Let’s examine the architectural patterns and components used by Kubernetes-native data platforms like IOMETE. These patterns aren’t just theoretical — they’re deployed in production by enterprises building petabyte-scale, cloud-agnostic data platforms.


Pods, StatefulSets, and Persistent Volumes

Pods

In Kubernetes, a Pod is the smallest deployable compute unit. Each Spark executor, ingestion job, or transformation task can run in its own Pod.

IOMETE uses isolated Pods for each compute unit (e.g., a Spark executor), allowing precise scaling, fault isolation, and resource controls.

StatefulSets

Some data services — such as Trino coordinators or catalog managers — require stable identities and persistent storage. StatefulSets ensure:

  • Predictable DNS names
  • Persistent volume retention across restarts
  • Ordered startup and shutdown

These are critical for systems like metadata catalogs or real-time OLAP engines that IOMETE can integrate with.

Persistent Volumes (PVs)

Stateful workloads need durable storage. Kubernetes Persistent Volumes (PVs) provide a standardized interface to block, file, or object storage.

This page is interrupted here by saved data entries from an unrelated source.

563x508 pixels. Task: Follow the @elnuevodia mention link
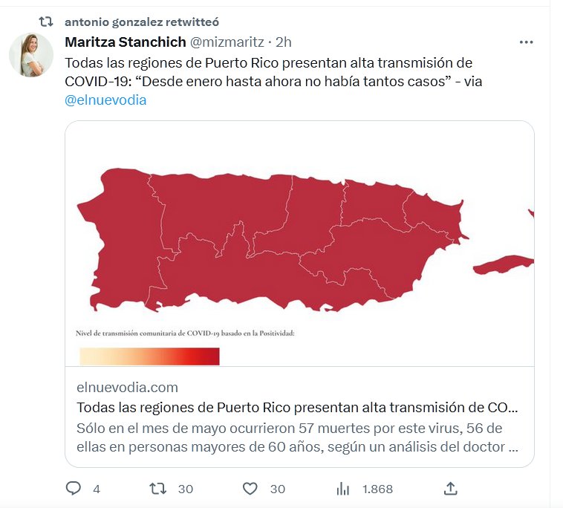(105, 100)
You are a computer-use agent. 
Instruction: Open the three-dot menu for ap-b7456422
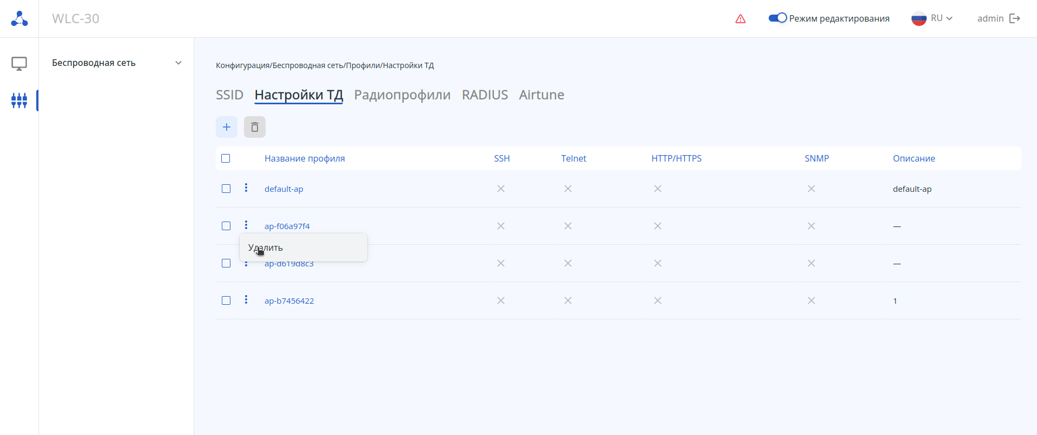[x=246, y=299]

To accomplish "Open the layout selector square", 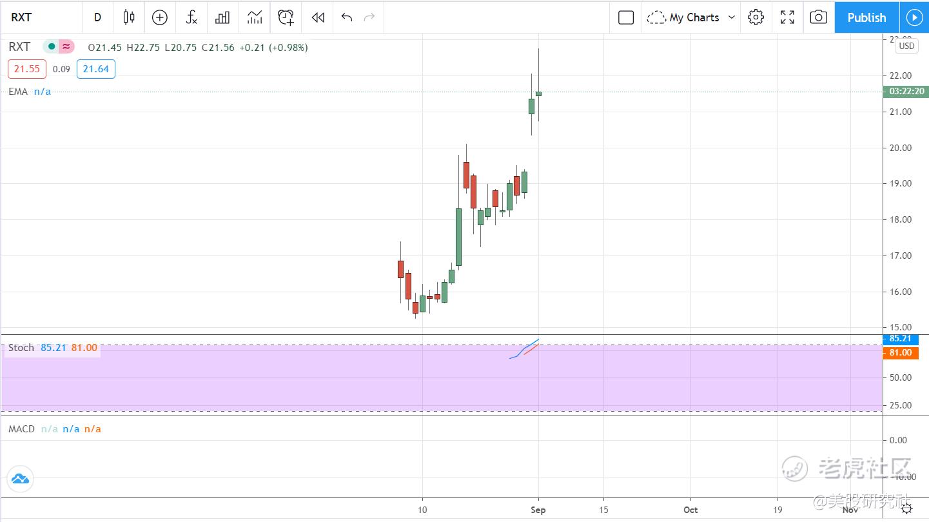I will (626, 17).
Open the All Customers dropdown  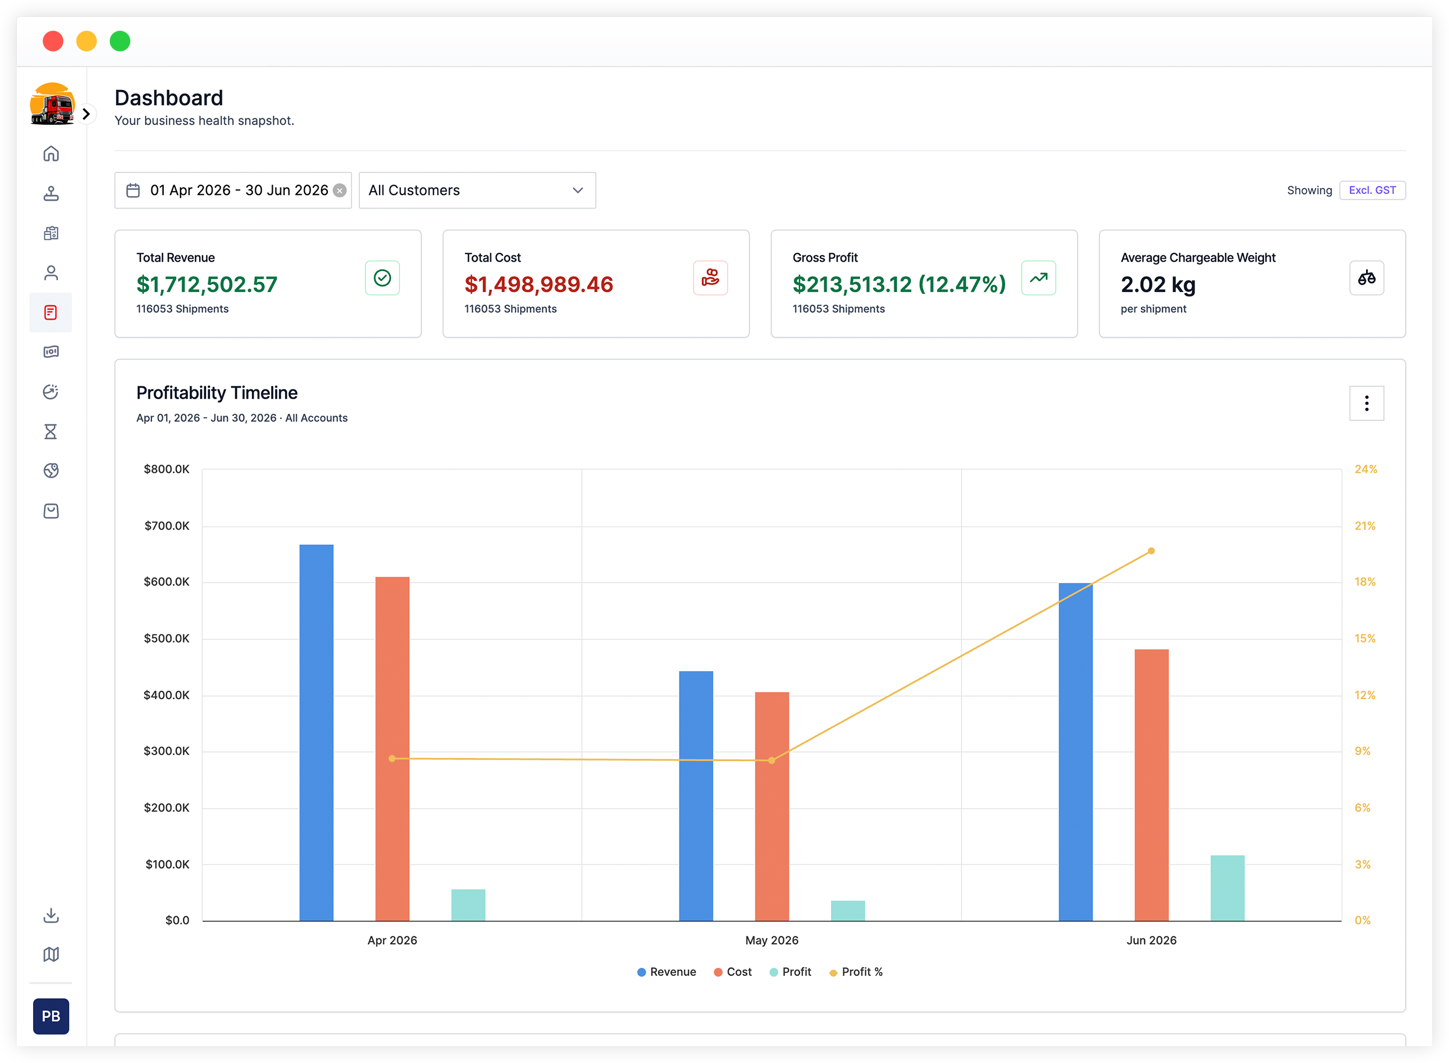477,190
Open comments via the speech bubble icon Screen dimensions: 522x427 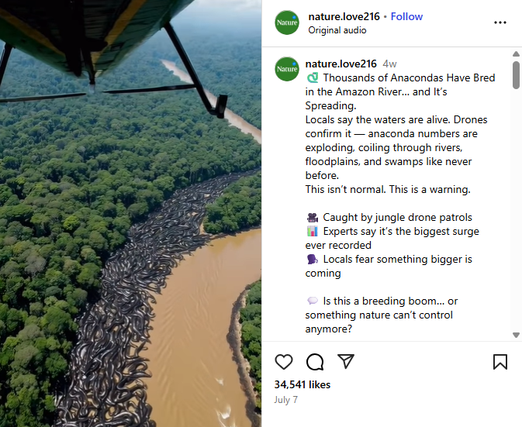[315, 362]
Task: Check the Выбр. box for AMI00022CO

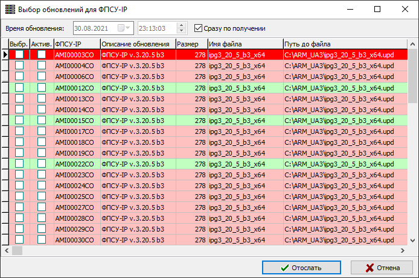Action: pyautogui.click(x=19, y=163)

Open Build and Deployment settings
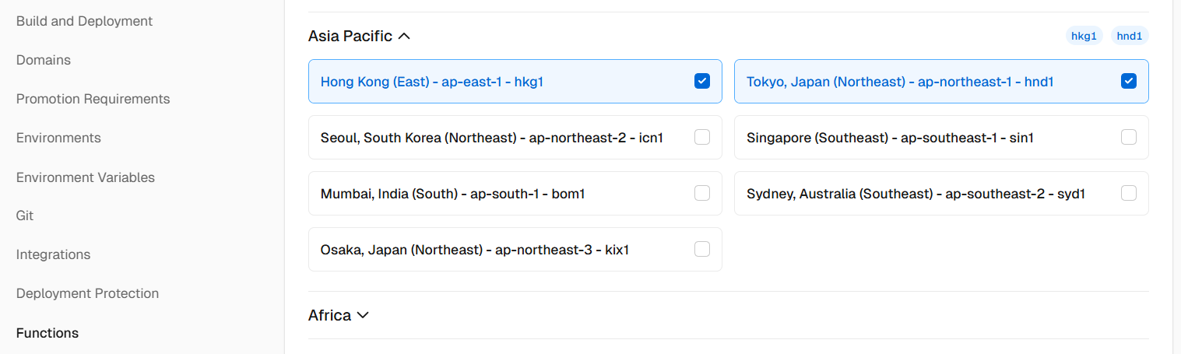(84, 21)

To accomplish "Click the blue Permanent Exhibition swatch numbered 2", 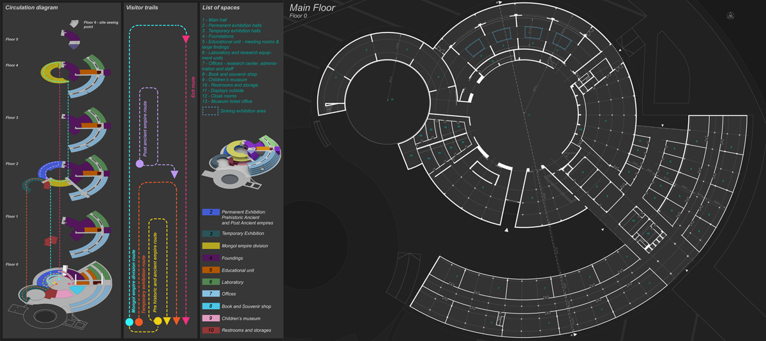I will (x=211, y=213).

IOMETE allows Spark workloads to write to S3-compatible object storage (e.g., MinIO), HDFS, or Ozone, decoupling compute and storage to enhance elasticity.


Helm and Infrastructure as Code

Helm, the package manager for Kubernetes, simplifies complex deployments through templated configuration files called Charts.

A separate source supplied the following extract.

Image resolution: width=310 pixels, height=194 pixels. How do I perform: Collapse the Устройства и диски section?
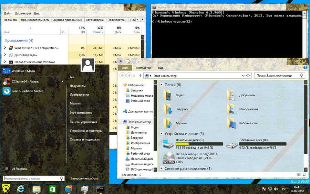tap(162, 134)
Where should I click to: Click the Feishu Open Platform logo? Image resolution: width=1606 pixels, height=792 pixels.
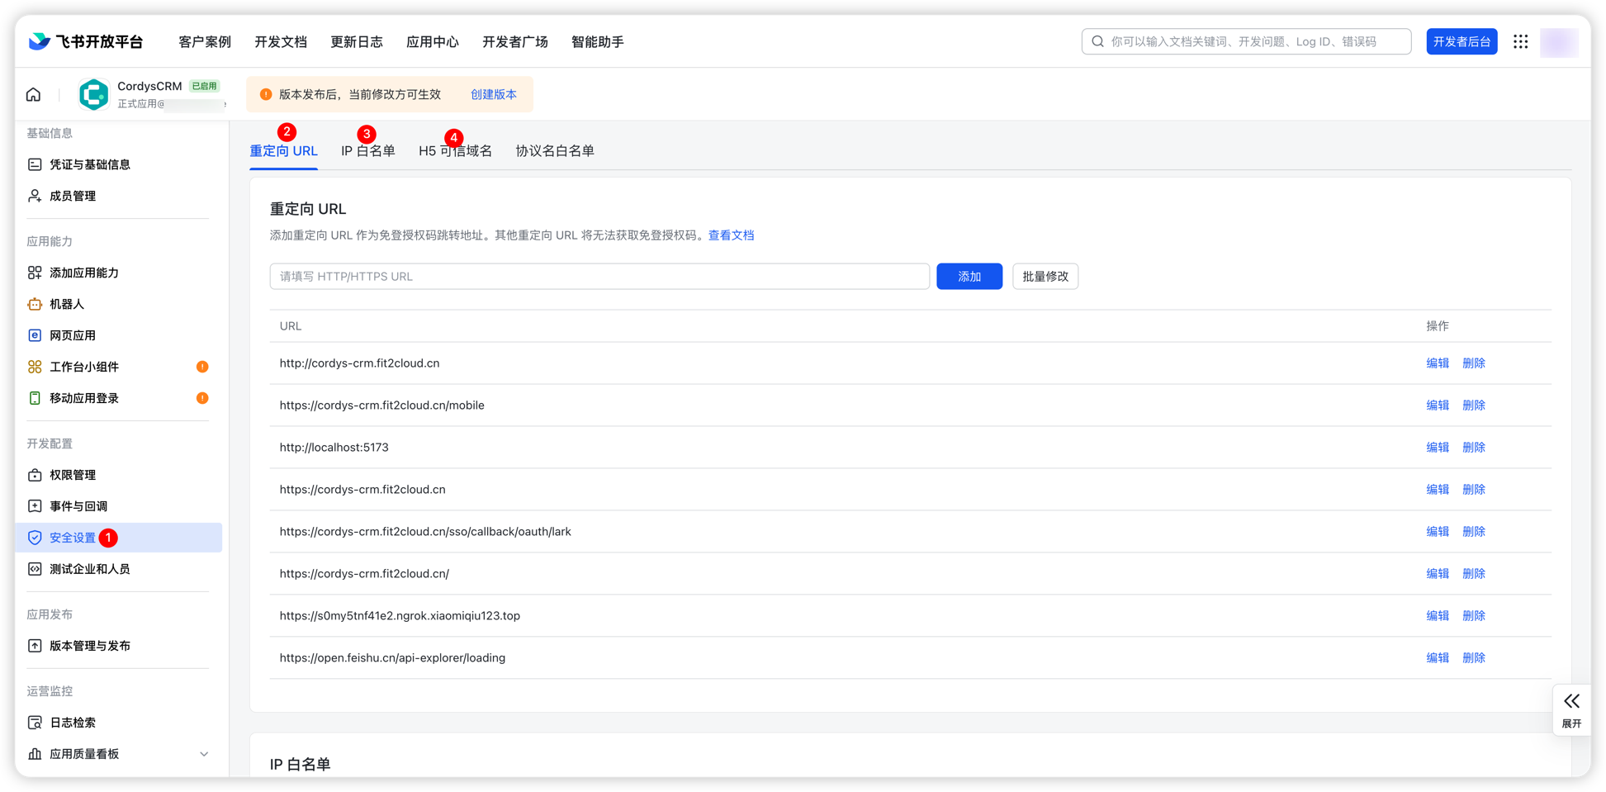(86, 41)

Helm is frequently used in IOMETE-native environments to:

  • Deploy Spark operators
  • Install Airflow with KubernetesExecutor
  • Configure object storage integrations
  • Manage versioned application updates

When paired with Terraform, Crossplane, or Kustomize, Helm enables full-stack infrastructure automation — compute, storage, jobs, and security.


CI/CD Pipelines and GitOps with ArgoCD

Kubernetes-native platforms are most effective when paired with GitOps practices — using Git as the source of truth for infrastructure and configuration.

ArgoCD is a declarative GitOps controller that watches for changes in Git and syncs them to Kubernetes. It supports features like:

  • Progressive delivery (canary, blue/green)
  • Rollbacks to previous Git states
  • Audit trails for infrastructure changes

IOMETE’s design philosophy aligns with GitOps. Spark jobs, clusters, metadata catalogs, and RBAC policies can all be defined declaratively and deployed via ArgoCD.